### Material for this exercise

=====

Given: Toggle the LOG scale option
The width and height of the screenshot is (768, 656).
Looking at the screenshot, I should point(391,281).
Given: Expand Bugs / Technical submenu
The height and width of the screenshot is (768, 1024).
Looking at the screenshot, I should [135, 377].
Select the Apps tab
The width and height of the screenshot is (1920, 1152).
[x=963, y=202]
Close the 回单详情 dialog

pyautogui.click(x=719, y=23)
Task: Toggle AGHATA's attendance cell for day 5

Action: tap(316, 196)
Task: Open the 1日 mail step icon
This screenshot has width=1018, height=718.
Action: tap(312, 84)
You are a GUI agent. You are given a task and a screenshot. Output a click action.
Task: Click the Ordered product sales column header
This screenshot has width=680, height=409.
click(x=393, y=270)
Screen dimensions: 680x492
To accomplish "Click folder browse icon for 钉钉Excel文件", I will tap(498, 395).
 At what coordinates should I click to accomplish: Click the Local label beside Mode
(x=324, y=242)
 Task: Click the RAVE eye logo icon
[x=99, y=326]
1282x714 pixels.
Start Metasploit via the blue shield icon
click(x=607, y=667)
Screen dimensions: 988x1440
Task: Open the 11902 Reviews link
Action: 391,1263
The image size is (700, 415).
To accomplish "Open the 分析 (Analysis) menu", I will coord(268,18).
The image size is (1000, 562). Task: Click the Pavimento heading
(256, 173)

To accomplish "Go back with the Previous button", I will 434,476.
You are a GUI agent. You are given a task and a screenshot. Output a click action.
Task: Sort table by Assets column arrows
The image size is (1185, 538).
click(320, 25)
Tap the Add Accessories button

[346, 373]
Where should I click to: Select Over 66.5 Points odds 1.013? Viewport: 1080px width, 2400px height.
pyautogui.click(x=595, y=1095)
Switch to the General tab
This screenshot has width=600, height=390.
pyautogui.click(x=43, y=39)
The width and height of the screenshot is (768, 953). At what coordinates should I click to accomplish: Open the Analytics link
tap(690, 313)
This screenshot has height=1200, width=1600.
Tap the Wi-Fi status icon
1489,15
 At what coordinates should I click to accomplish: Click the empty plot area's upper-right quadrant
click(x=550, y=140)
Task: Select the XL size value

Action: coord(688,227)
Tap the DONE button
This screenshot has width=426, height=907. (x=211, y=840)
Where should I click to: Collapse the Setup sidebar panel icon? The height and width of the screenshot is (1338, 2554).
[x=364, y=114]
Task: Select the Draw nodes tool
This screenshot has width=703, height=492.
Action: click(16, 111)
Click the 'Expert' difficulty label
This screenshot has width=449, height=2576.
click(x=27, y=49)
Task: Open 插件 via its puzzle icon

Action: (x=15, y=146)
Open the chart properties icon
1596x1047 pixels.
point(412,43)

=====

### Work to be completed
A single number is the answer here: the count of lines in the listing that hold the string "will".

### Task result
3